In the material below, find all lines with the string "resolution" and copy them.

Segment Start: Input data

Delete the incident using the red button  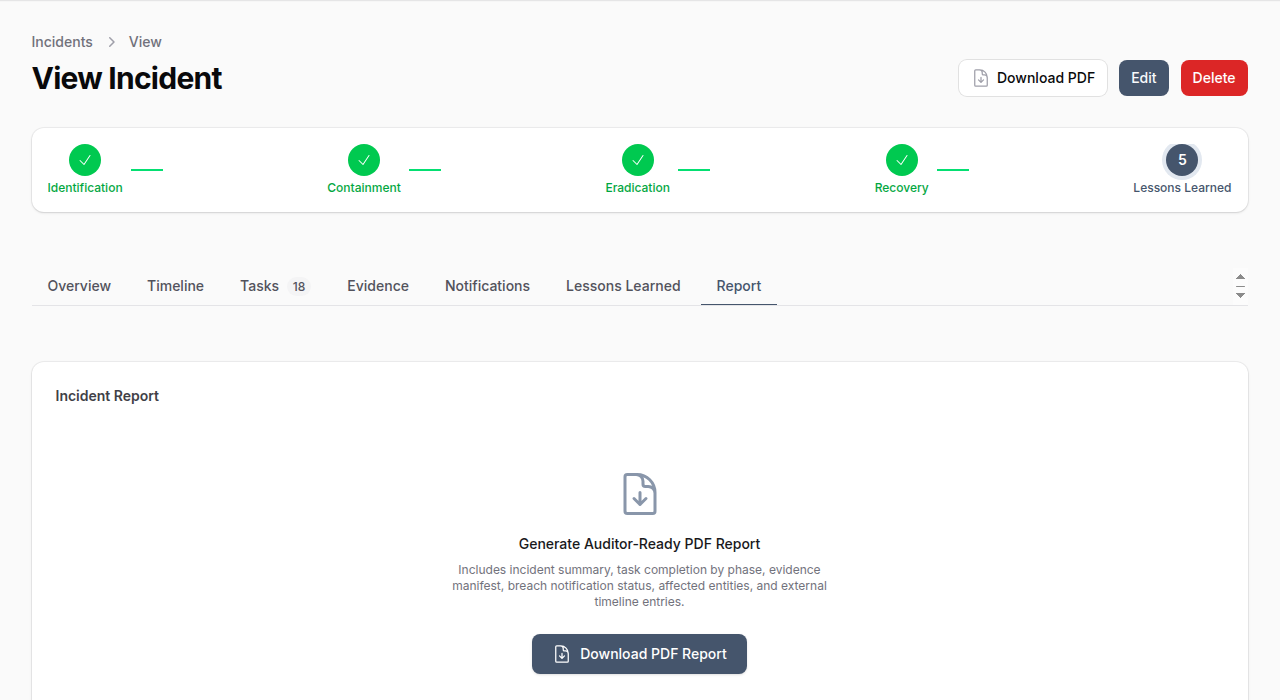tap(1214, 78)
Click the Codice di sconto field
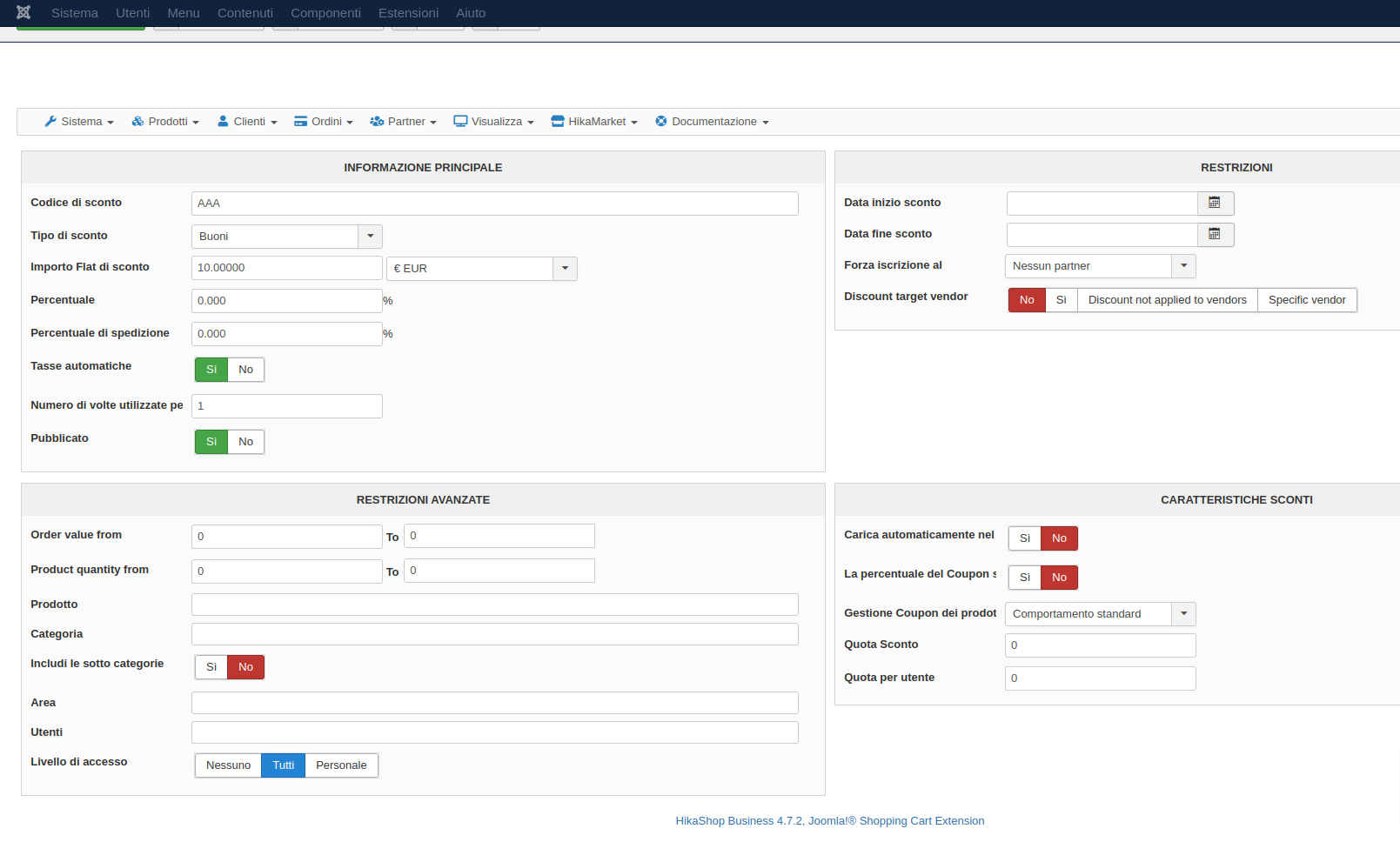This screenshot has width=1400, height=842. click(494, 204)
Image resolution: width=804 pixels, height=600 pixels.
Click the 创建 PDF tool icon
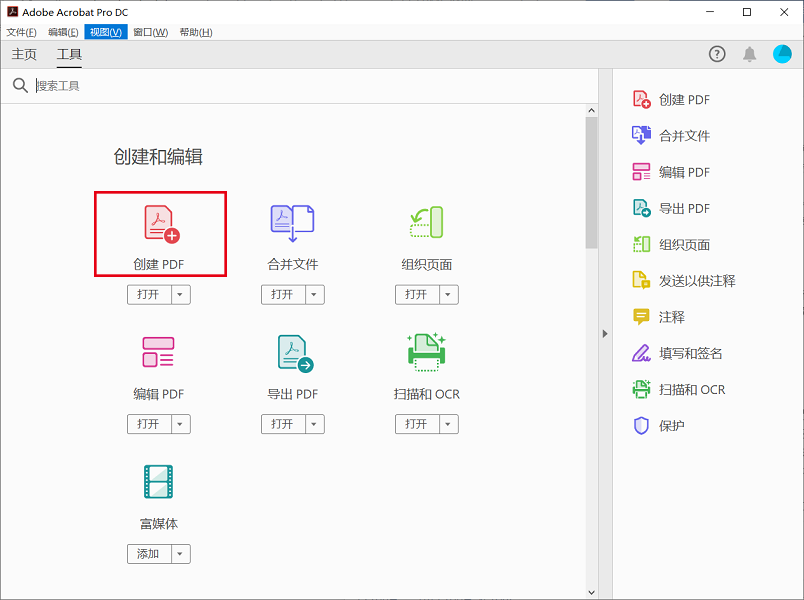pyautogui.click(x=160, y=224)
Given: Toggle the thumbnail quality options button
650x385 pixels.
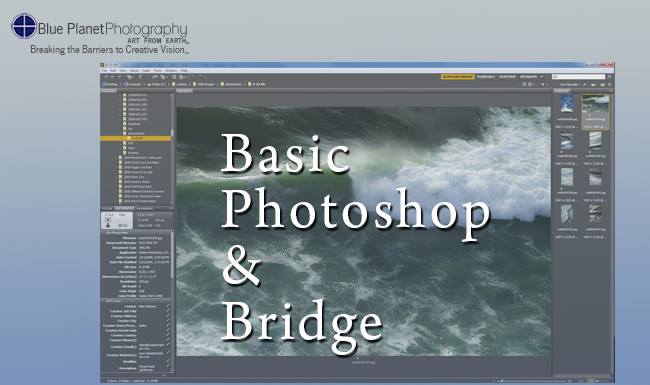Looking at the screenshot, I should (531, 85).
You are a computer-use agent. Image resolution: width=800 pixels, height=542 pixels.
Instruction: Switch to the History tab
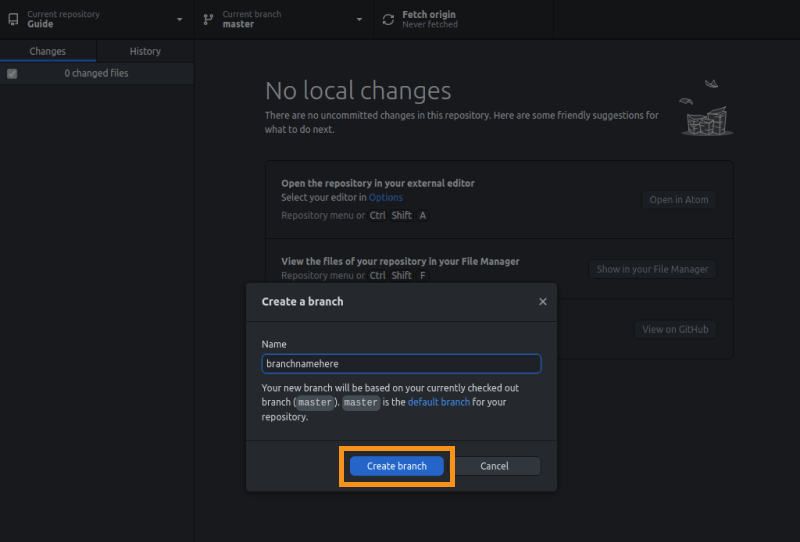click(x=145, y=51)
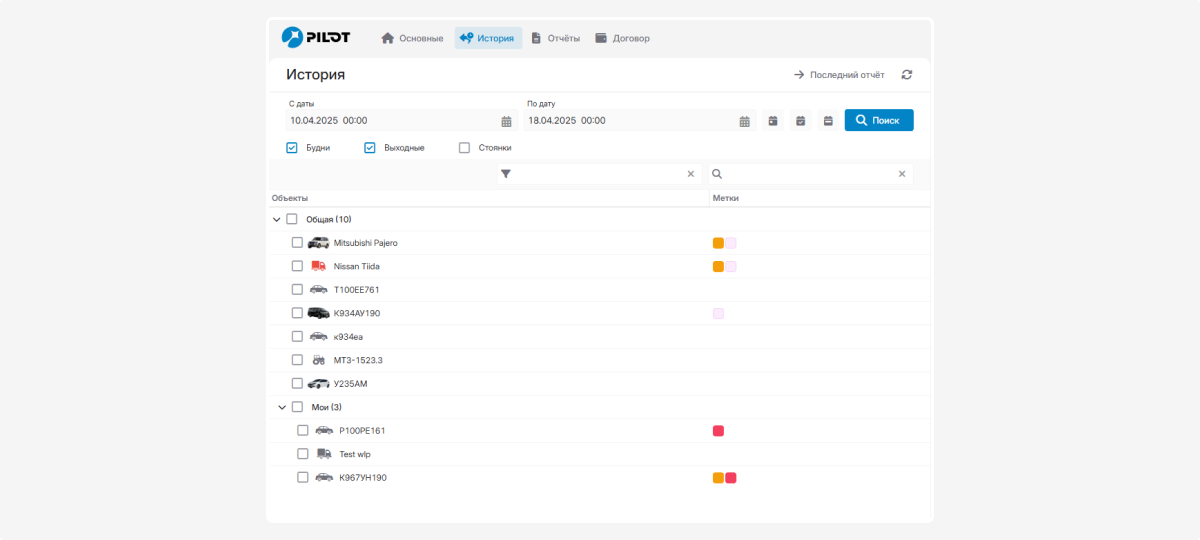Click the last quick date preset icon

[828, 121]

Segment End: Input data
Segment Start: Input data

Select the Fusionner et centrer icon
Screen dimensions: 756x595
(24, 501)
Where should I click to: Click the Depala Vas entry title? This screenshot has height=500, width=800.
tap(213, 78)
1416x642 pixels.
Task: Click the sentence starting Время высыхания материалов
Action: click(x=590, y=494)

Segment End: Input data
Segment Start: Input data

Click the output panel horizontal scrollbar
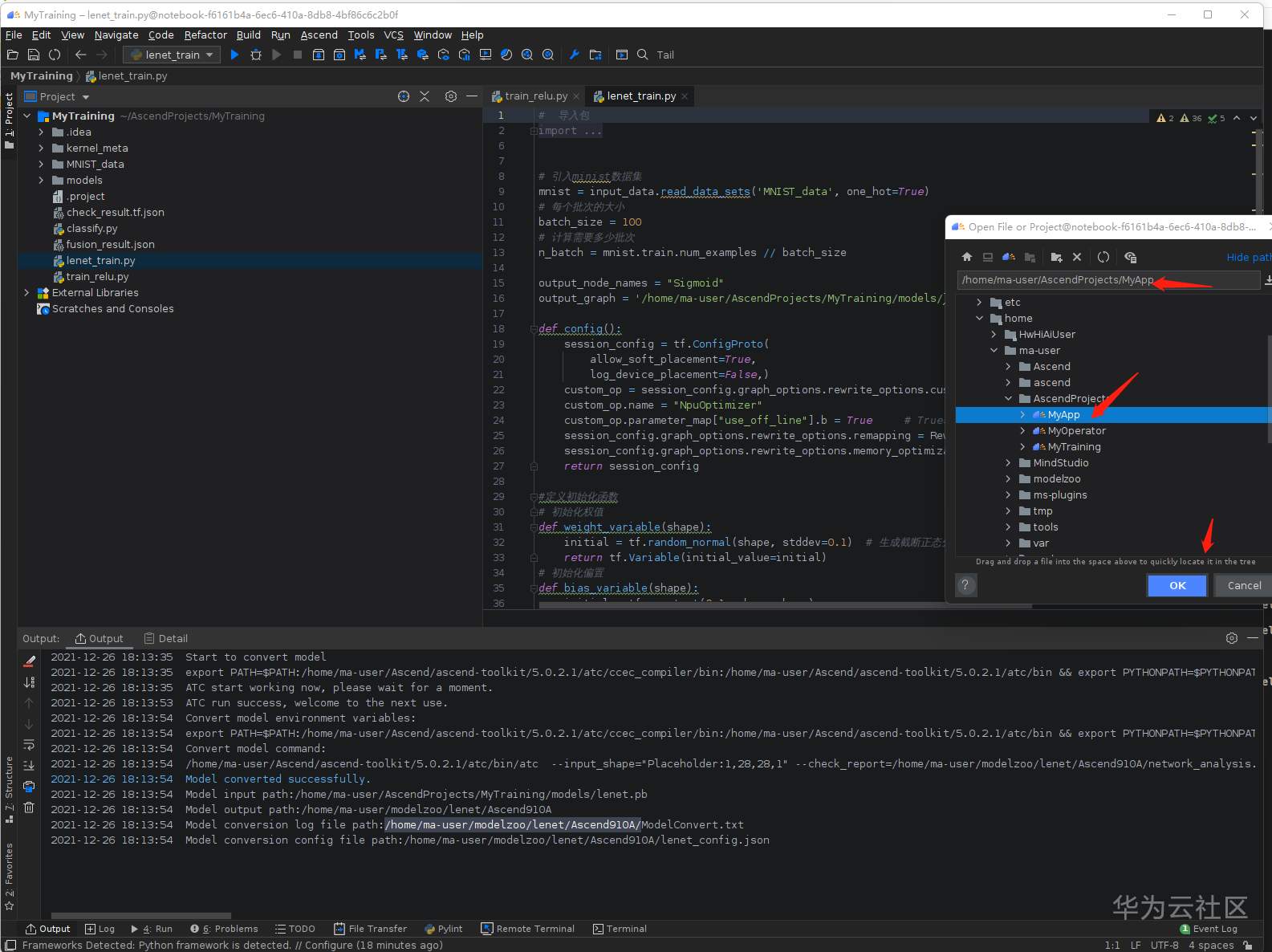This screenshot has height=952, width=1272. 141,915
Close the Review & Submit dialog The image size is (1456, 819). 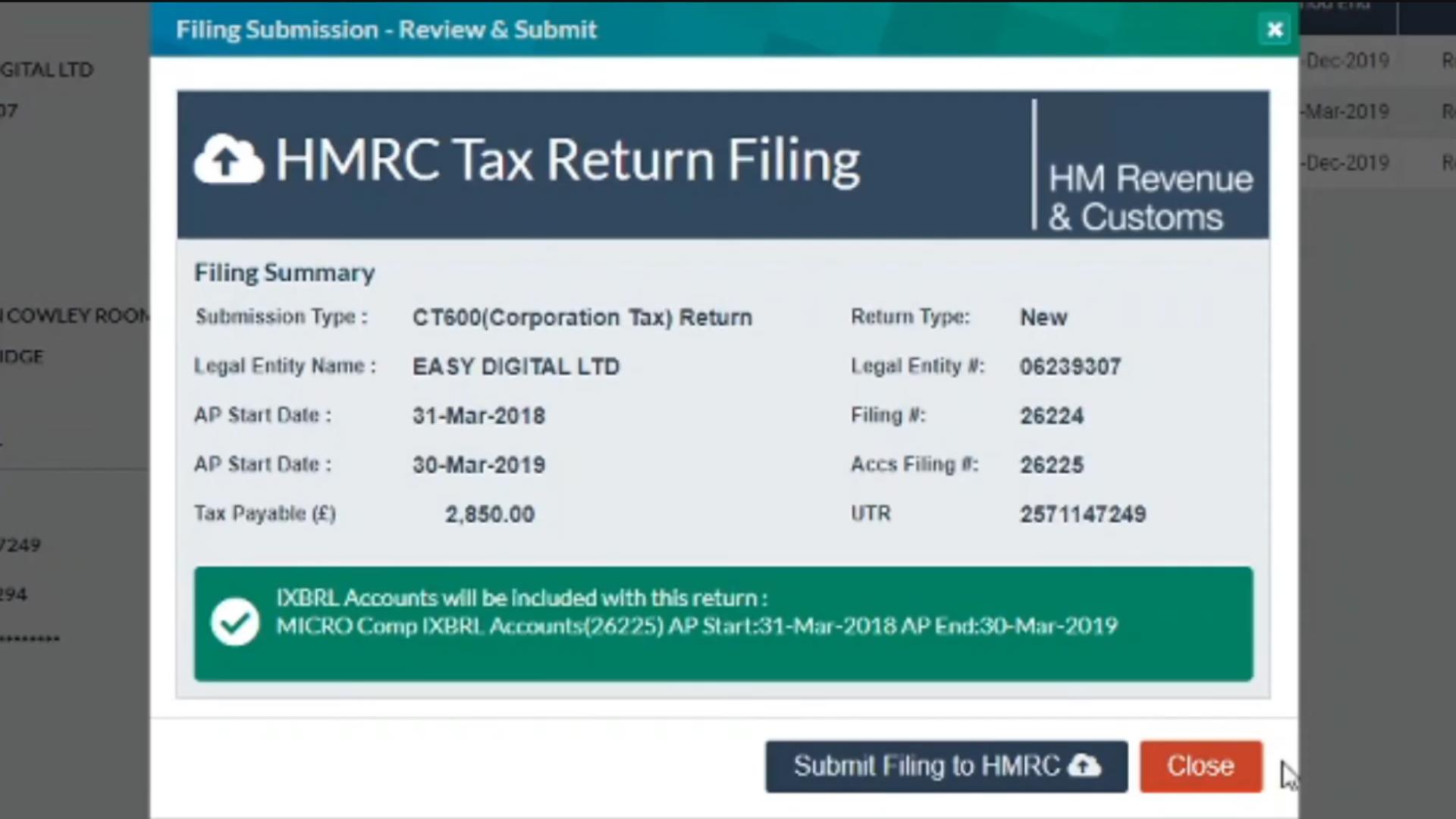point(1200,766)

Segment End: Input data

*Your solution*:
Image resolution: width=804 pixels, height=600 pixels.
You are a computer-use agent. Image resolution: width=800 pixels, height=542 pixels.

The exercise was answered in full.